- [Exercise prompt]: Return the line containing "Given: Select the 4N25 optocoupler U1 symbol" together with every later line up to the end of the records, exactly and with no pictures; return nothing else.

Extracted entries below:

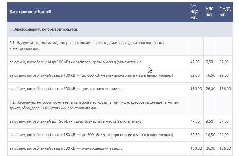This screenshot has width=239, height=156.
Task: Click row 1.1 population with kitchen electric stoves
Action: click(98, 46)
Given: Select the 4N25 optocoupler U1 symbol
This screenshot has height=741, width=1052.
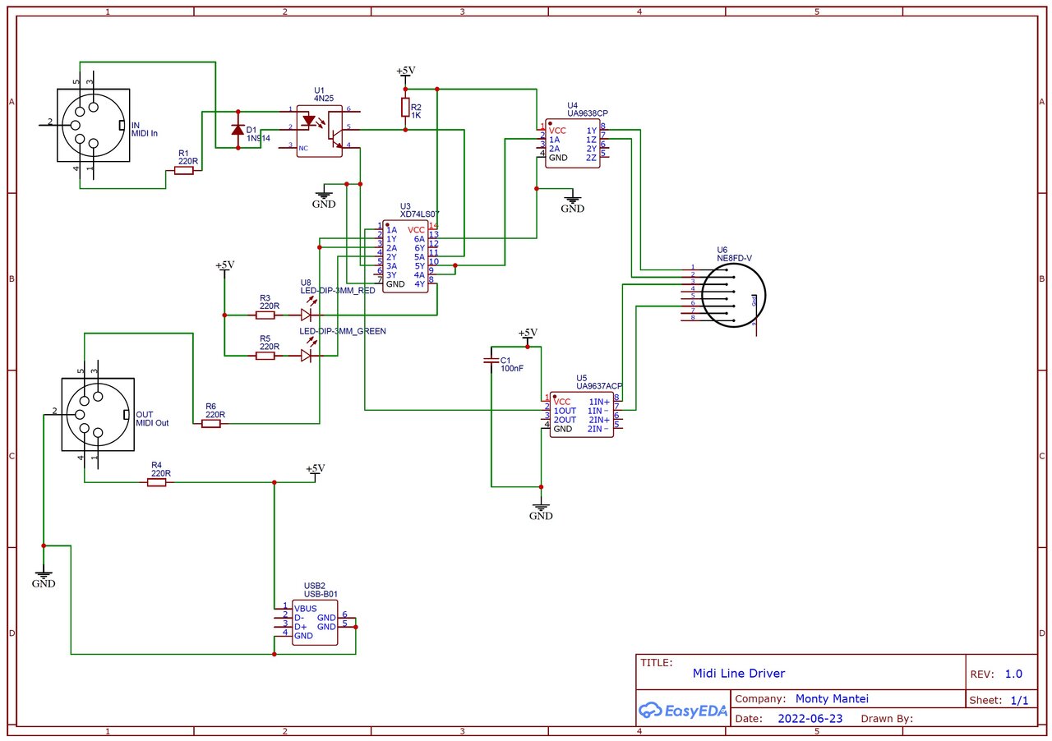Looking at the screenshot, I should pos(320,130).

End of Extracted entries.

- [Your response]:
Given: Select the 4N25 optocoupler U1 symbol
This screenshot has height=741, width=1052.
Looking at the screenshot, I should pos(320,130).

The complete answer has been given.